NELLE GIOVANILI DEL MILAN SENZA ESORDIRE IN PRIMA SQUADRA – «Ma no. Non ero minga bun, non ero da Milan. E poi avevo dei problemi in famiglia. I miei erano separati, ho conosciuto Liliana, la mia miée, mia moglie, alla Cooperativa Stella di Affori. La famosa osteria di via Zanoli, dell’Unione Operai. C’erano le bocce, si ballava, ci siamo sposati nel 1959 e lei è venuta via con me. Ho giocato in C e in B. Col Catanzaro nel 1966 ho fatto una finale di Coppa Italia, contro la Fiorentina, abbiamo perso a Roma 2-1 dopo i tempi supplementari. Il gol l’ho fatto io. Non una carriera brillante, roba minima. Ma ho sempre lavorato con serietà e coerenza al di là delle categorie. Anche, soprattutto, da allenatore».

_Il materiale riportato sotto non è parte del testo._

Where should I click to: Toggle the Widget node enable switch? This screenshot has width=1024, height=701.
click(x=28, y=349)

HA TOLTO IL 10 A RIVERA – «Non è vero. Nei piani doveva giocare più a destra. È stato lui stesso a chiedere il 7. Mi disse: “Mi piacciono le novità, io non faccio questione di numeri”. Rivera non era mio nemico. Anzi. Fu di una correttezza e di una onestà esemplari. I giocatori non mi hanno fatto la fronda. I problemi erano altri: il gioco cominciava ad esserci, ma quando non si vince…».

IL FALLIMENTO AL MILAN É IL SUO RIMPIANTO – «Sì, poi però mi sono ripreso, ho ricevuto buone offerte, potevo andare alla Roma e al Napoli, ho preferito Cesena. Ho portato la Reggiana in serie A e, nel 1994, mi sono salvato a San Siro, battendo il Milan di Capello. Qualcosa ho fatto».

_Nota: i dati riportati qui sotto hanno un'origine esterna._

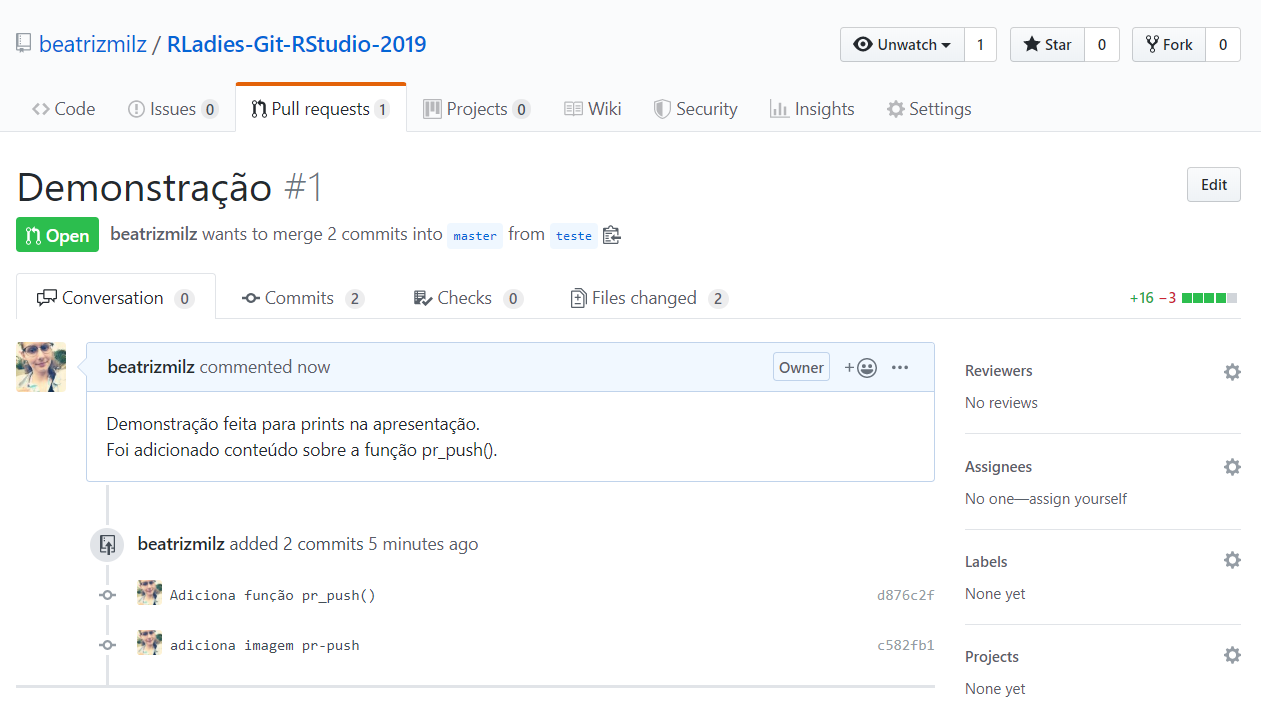Image resolution: width=1261 pixels, height=705 pixels.
Task: Open the Assignees gear settings
Action: 1232,467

IL MOMENTO PIU’ TRISTE – «Acamaiore, nella mia casa, nell’agosto del 2013. I banditi sono entrati e ci hanno rapinato. Ero con mia moglie, ci hanno legati e imbavagliati. Volevano la cassaforte, i soldi, gli ori. Non c’era niente. Mi hanno portato via tutte le medaglie del calcio, i ricordi. Anche i bicchieri di argento, regali di Albertosi, Rivera e degli altri giocatori. Purtroppo è successo anche questo, ma io, alla mia età, ho la fortuna di avere poca memoria. E li ho dimenticati».